In 1996, CoCOM, a Cold War era economical sanction against the eastern bloc, was succeeded by the Wassenaar Arrangement, which continues to prohibit a wide range of goods and technology sales to China. So even during the period of supposed "economic alignment," the US and its allies maintained significant restrictions on technology transfer. And there are the Cox Report followed by the Wolf Amendment, which China sees as baseless.

It's also important to consider the reasons the US gives for sanctioning China, usually framed around "dual-use technologies" and "human rights abuses." Especially given how the current administration behaves, it is very difficult for us to believe that these measures are genuinely motivated by concern for human rights in China, and even if a fraction of the American policy makers did genuinely believe that, I think they're usually carrying water for the hawkish Cold War types still. They are far more easily read as a hypocritical use of human rights to justify economic encirclement. And also what exactly do Americans want China to do to lift those sanctions? Regime change is off the table, there is a period (2000-2010s) where there is genuine improvement on the human rights front, does that lift the sanctions? My reading is that nothing can result in lifting the sanctions because sanction is the point.

And one cannot expect the other party to overlook outright provocations even if not economic, most importantly US arms sales to Taiwan, especially in the period surrounding the Third Taiwan Strait Crisis.
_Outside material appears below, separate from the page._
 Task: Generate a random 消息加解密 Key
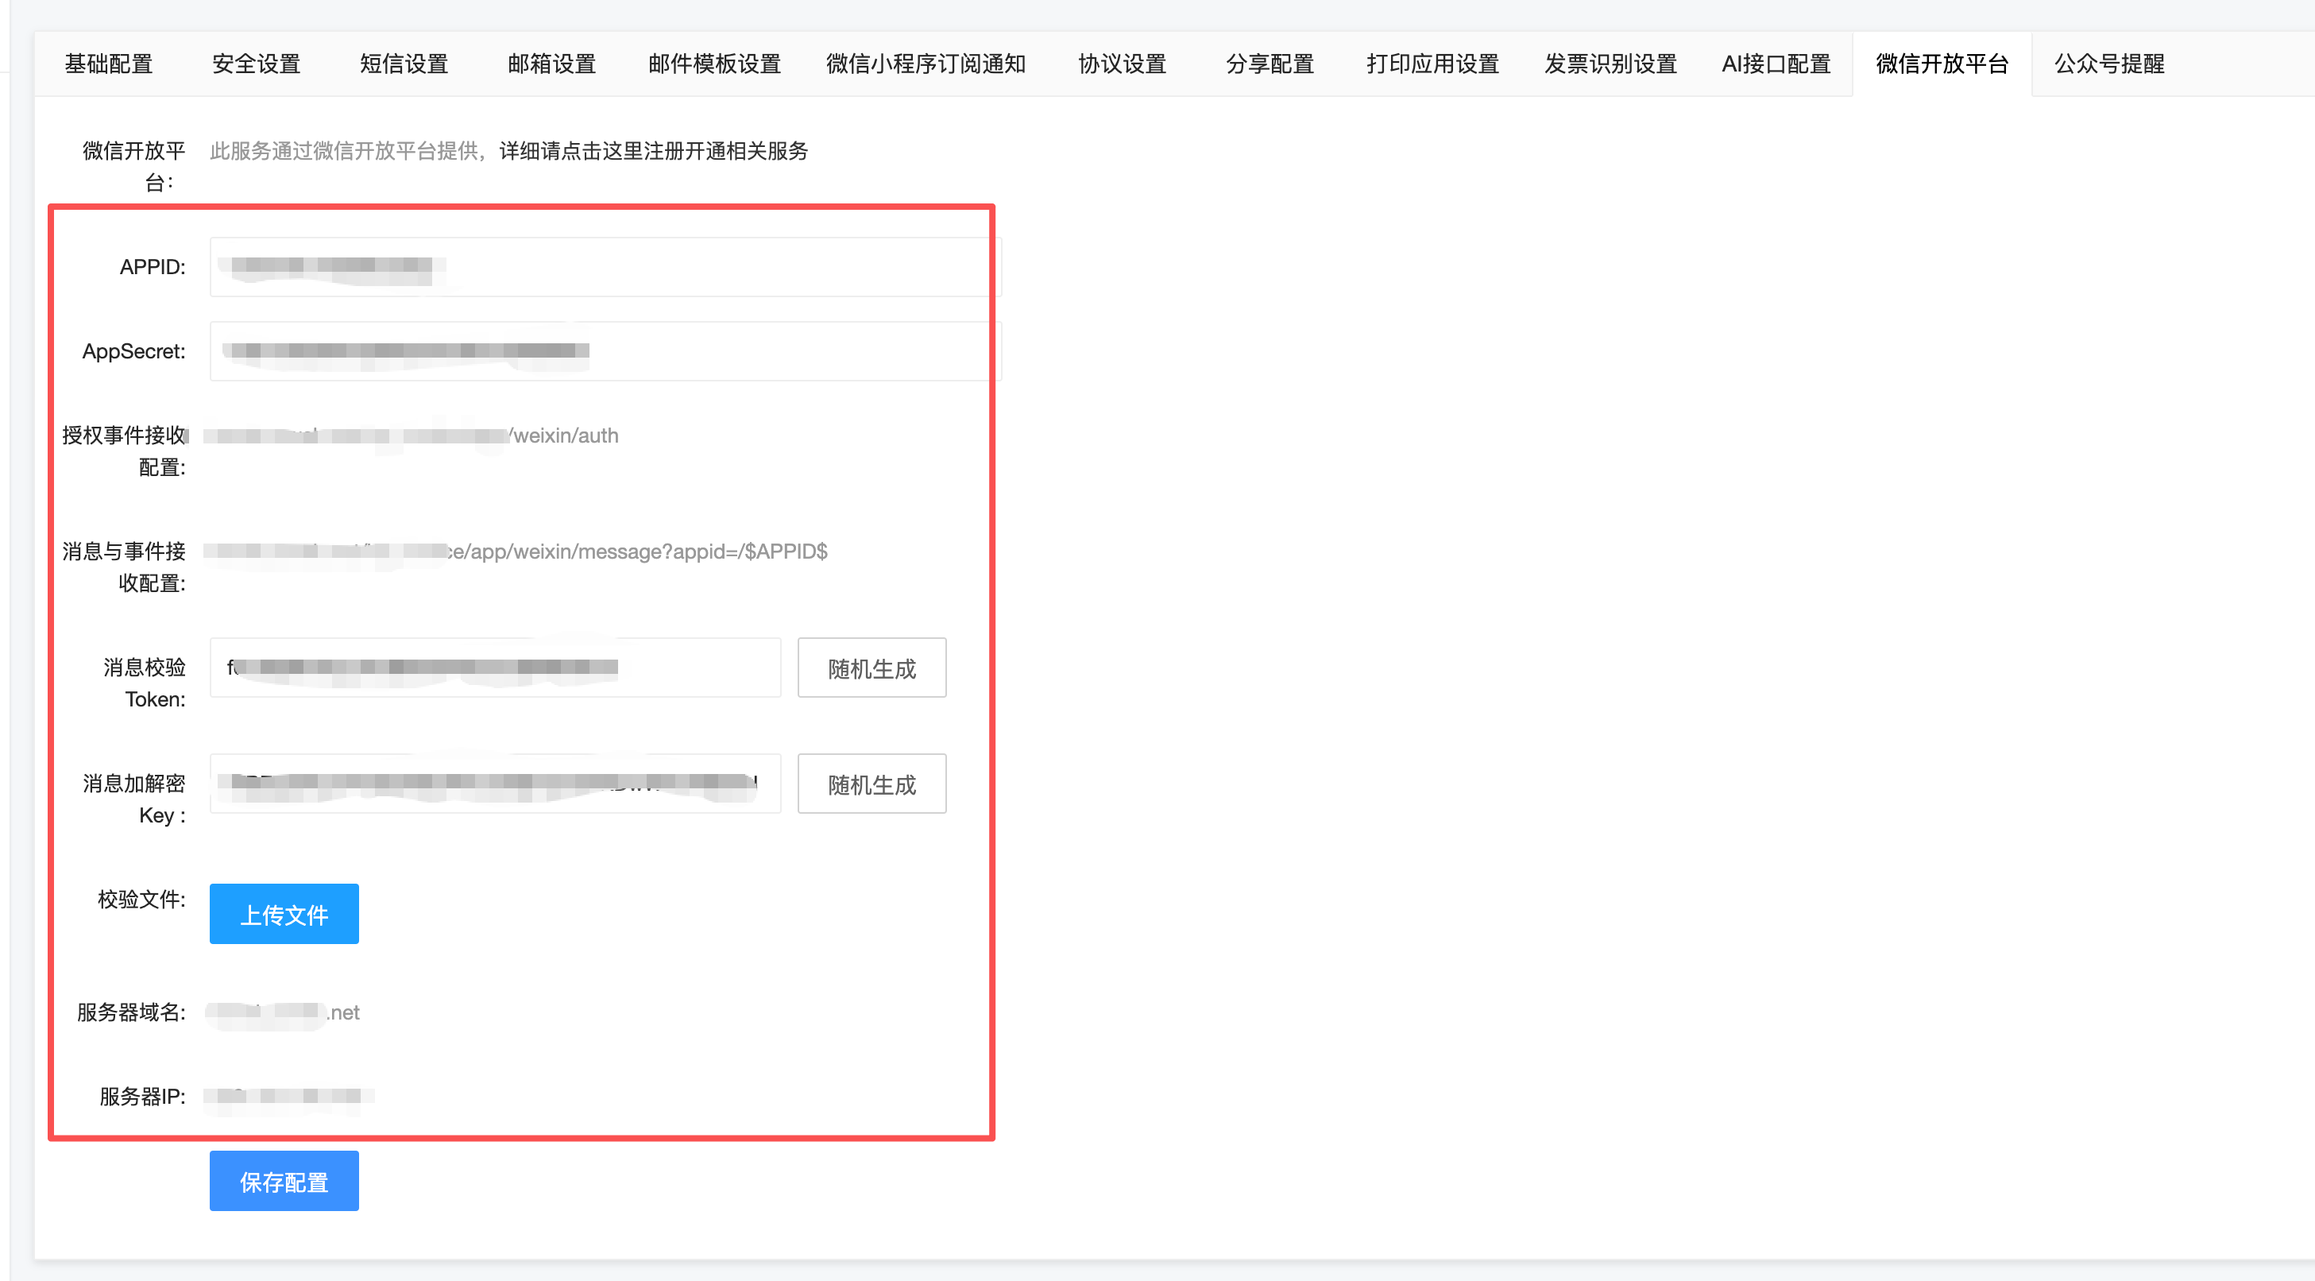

For added context: during that period the US Congress and the State Department were sending contradictory signals, which is part of why I've argued that the current worsening of relations is often an extension of domestic politics. In this case, it was the active sabotage of executive branch policy by the opposition party in Congress. One example here:

After Lee (then Taiwanese president) had decided to visit Cornell, U.S. Secretary of State Warren Christopher assured PRC Foreign Minister Qian Qichen that a visa for Lee would be "inconsistent with [the U.S.'s] unofficial relationship [with Taiwan]." However, the humiliation from Lee's last visit caught the attention of many pro-Taiwan figures in the U.S. and this time, the United States Congress acted on Lee's behalf. The lobbying firm Cassidy & Associates worked to obtain Congressional support for the visit.[2] In May 1995, a concurrent resolution asking the State Department to allow Lee to visit the U.S. passed the House on 2 May with a vote of 396 to 0 (with 38 not voting), and the Senate on 9 May with a vote of 97 to 1 (with 2 not voting).[3] The State Department relented on 22 May 1995. Lee spent 9–10 June 1995 in the U.S. at a Cornell alumni reunion.[1]

Edit: and this soured the relationship from the very beginning. Another example of the president's policy being sabotaged by opposition.

Things like this happens multiple times and I don't want to list them all. Just to show you that from the Chinese perspective it is difficult to trust the Americans, because when you negotiate with Americans you cannot guarantee that the other branches of the government, or the next government, will honor their promises. I think Iran understands that pretty well by now.

Again I think this particular practice of finding out who shoot first is unproductive. I think for China and the US, we're roughly even. And more importantly moving on is to find common ground and collaborate, which I think has great potentials.